DATA PROVIDED -
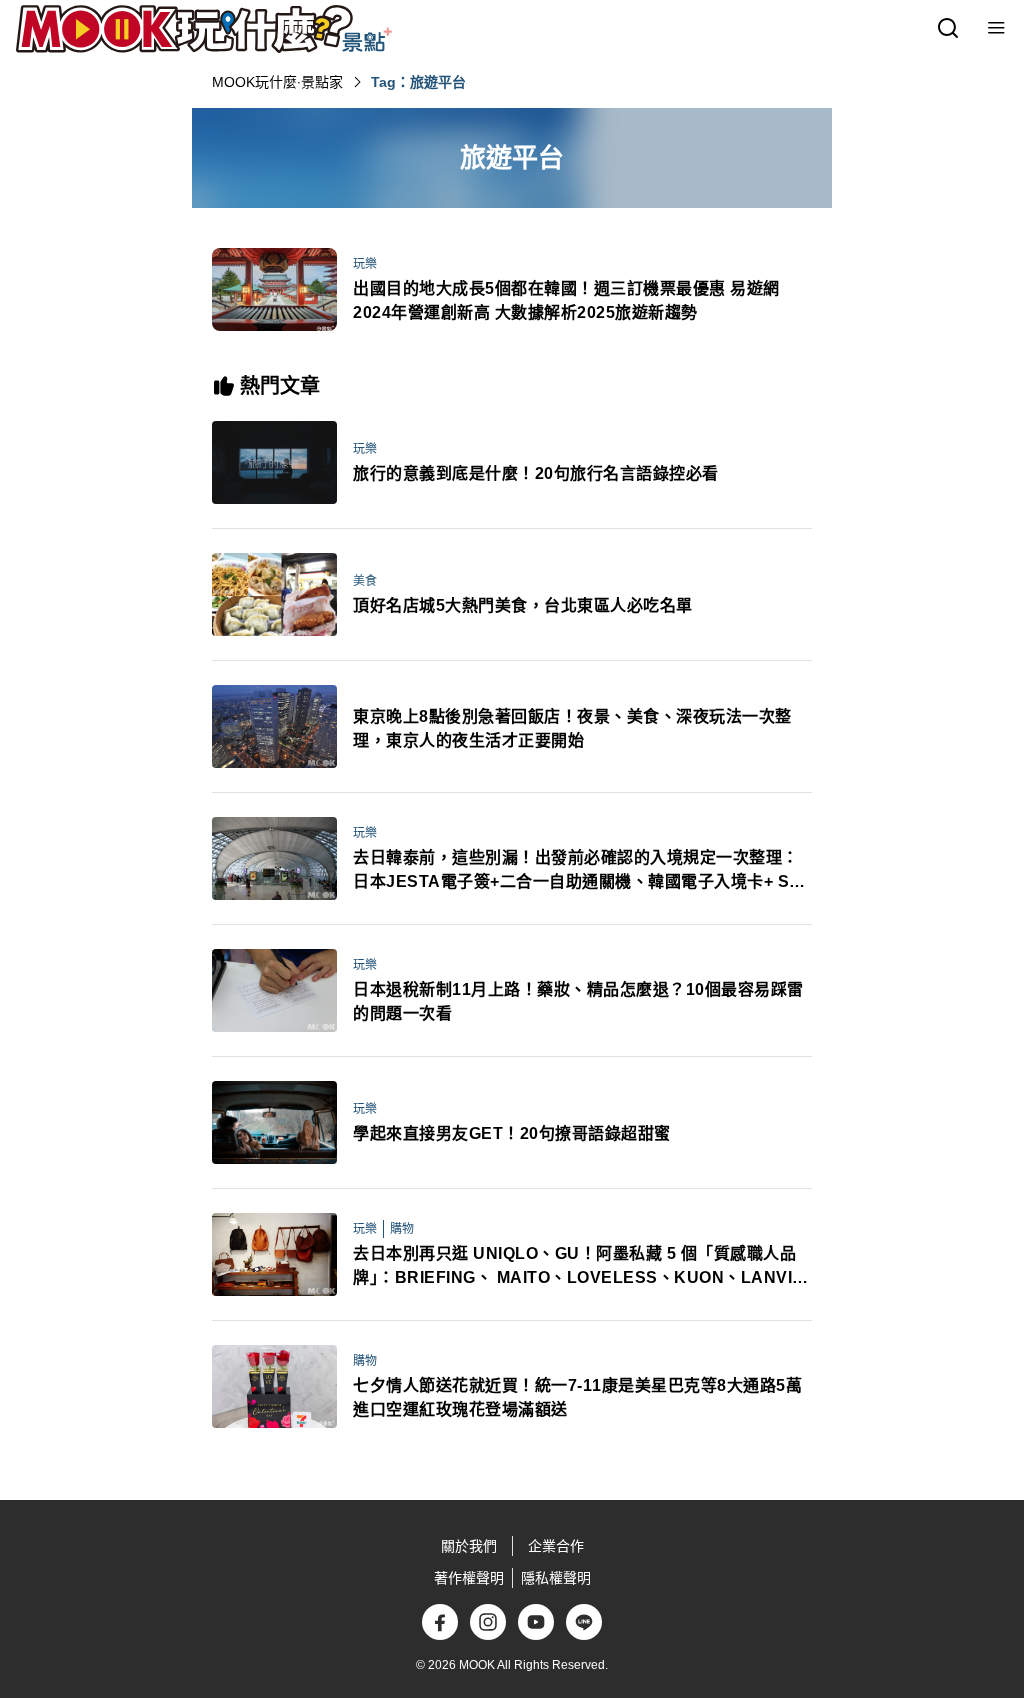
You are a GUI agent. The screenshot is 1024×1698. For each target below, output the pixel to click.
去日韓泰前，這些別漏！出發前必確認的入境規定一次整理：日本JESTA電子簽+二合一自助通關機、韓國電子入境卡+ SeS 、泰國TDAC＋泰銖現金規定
...
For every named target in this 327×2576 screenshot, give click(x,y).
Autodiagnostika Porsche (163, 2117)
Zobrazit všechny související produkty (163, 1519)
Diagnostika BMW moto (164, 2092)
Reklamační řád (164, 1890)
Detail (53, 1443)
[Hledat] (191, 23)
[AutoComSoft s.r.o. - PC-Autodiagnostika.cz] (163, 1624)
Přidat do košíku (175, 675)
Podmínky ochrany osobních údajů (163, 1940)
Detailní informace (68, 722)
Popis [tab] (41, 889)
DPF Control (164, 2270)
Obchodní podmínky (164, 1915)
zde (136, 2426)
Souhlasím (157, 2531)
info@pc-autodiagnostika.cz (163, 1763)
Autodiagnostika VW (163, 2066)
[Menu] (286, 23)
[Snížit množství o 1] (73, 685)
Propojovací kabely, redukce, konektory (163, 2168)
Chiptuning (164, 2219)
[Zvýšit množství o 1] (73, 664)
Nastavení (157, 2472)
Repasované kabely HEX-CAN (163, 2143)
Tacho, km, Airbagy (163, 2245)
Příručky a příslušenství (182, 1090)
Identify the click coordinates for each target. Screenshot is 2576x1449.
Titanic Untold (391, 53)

TASK GOAL -
In the entries above, find the line holding "Přidat do košíku (175, 675)" and the line holding "Titanic Untold (391, 53)"; print both of them and every line between, exactly, and nothing else.

RESPONSE AREA -
Přidat do košíku (175, 675)
Podmínky ochrany osobních údajů (163, 1940)
Detailní informace (68, 722)
Popis [tab] (41, 889)
DPF Control (164, 2270)
Obchodní podmínky (164, 1915)
zde (136, 2426)
Souhlasím (157, 2531)
info@pc-autodiagnostika.cz (163, 1763)
Autodiagnostika VW (163, 2066)
[Menu] (286, 23)
[Snížit množství o 1] (73, 685)
Propojovací kabely, redukce, konektory (163, 2168)
Chiptuning (164, 2219)
[Zvýšit množství o 1] (73, 664)
Nastavení (157, 2472)
Repasované kabely HEX-CAN (163, 2143)
Tacho, km, Airbagy (163, 2245)
Příručky a příslušenství (182, 1090)
Identify the click coordinates for each target. Screenshot is 2576x1449.
Titanic Untold (391, 53)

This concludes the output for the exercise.